Kenner testified that the improvements, repairs, and other expenditures on the Arizona properties were preparatory to construction of a sanitarium. The sanitarium never came into existence, if indeed it was ever contemplated, and again we find nothing in the record sufficient to induce us to set aside the findings of the Tax Court that the properties were operated as investment properties for the profit of Kenner and the Altar Land and Cattle Company.

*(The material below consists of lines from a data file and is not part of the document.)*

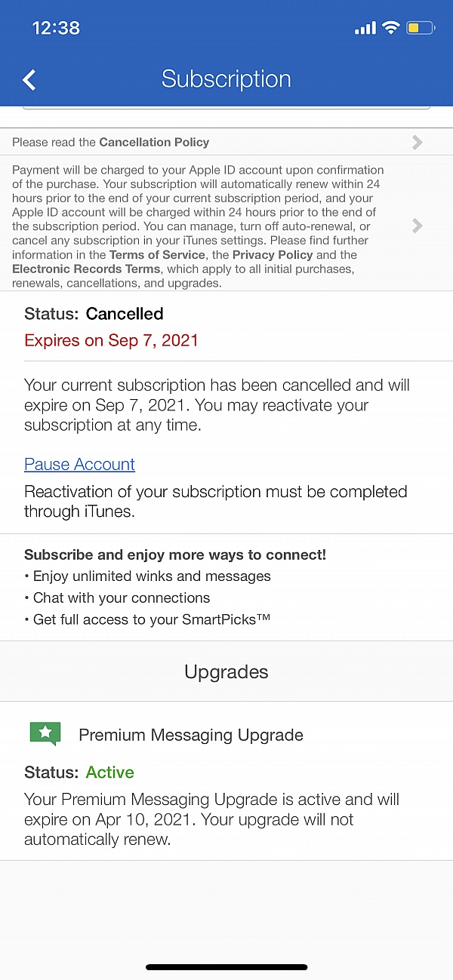Tap the home indicator bar
453x980 pixels.
coord(227,967)
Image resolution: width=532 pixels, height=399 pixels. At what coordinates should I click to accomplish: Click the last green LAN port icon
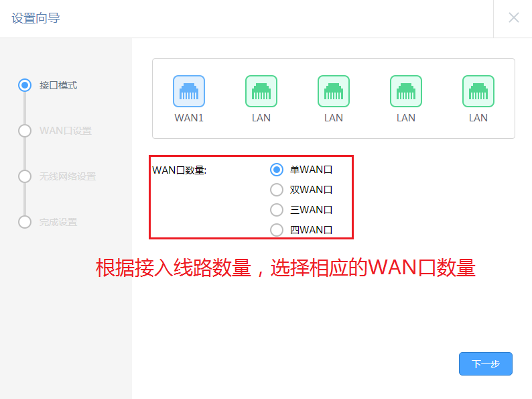(x=478, y=91)
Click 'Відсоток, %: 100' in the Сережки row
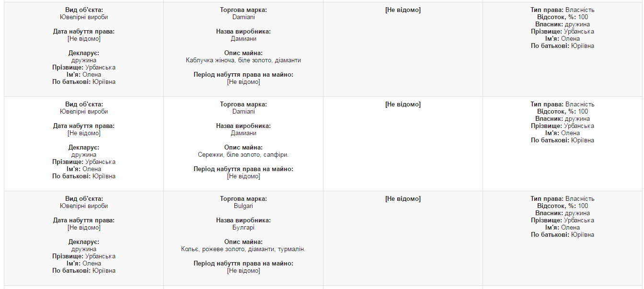Viewport: 644px width, 289px height. (563, 112)
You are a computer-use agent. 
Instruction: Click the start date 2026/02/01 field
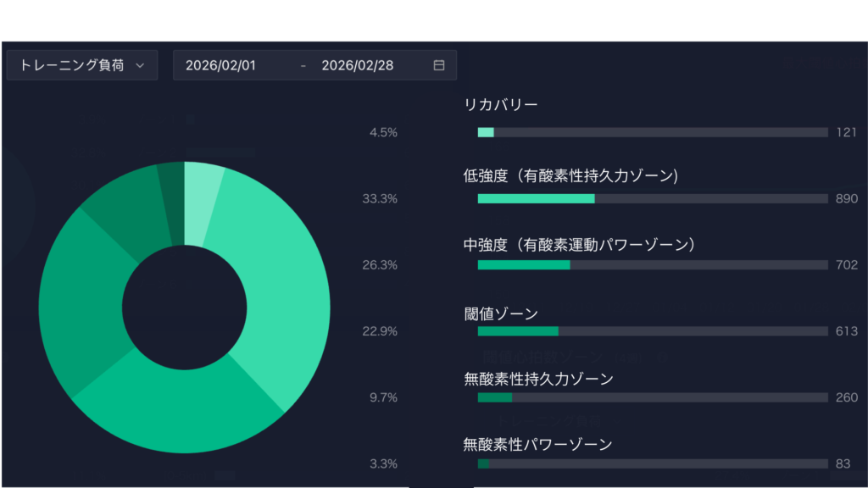(220, 65)
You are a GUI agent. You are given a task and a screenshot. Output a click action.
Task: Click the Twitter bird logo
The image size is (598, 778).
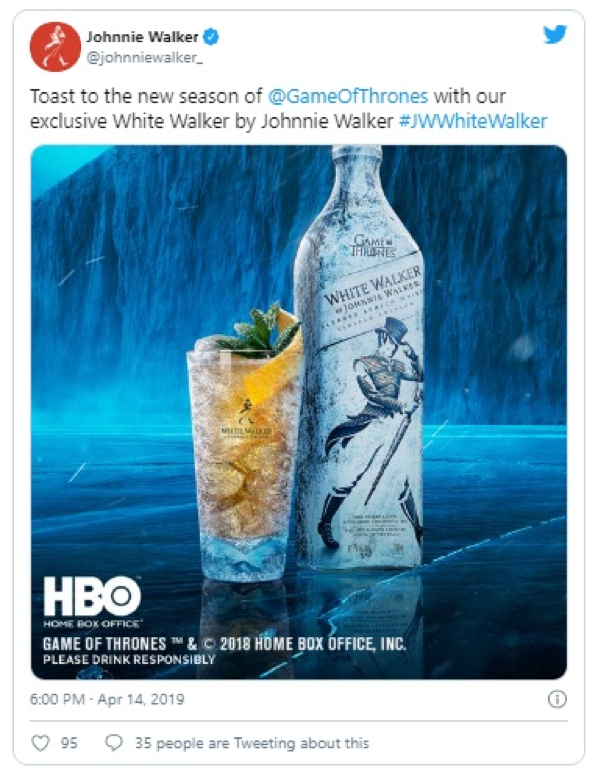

Altar sold the Royal Hotel and El Sahurao Apartments in December, 1951, for $135,000. During the time these properties were owned by Altar, they were operated by a resident manager hired by Kenner. Altar reported gross income from rents of $13,750 on its 1951 income tax return.
That portion of the Lazy-V known as the Hill House property was conveyed by Kenner to a trustee in 1954, subject to the instructions of the beneficiaries (principally Kenner and family). The fact that it was subsequently conveyed in 1957 to the Hospital might have supported Kenner's Hospital-benefit theory except for the fact that this latter transfer took place after the initiation of a tax investigation. We believe the record supports the Tax Court's determination that the Hospital funds expended for the Arizona Properties during the years 1950 through 1954 were expended for Kenner's benefit and are properly chargeable to him as income during those years.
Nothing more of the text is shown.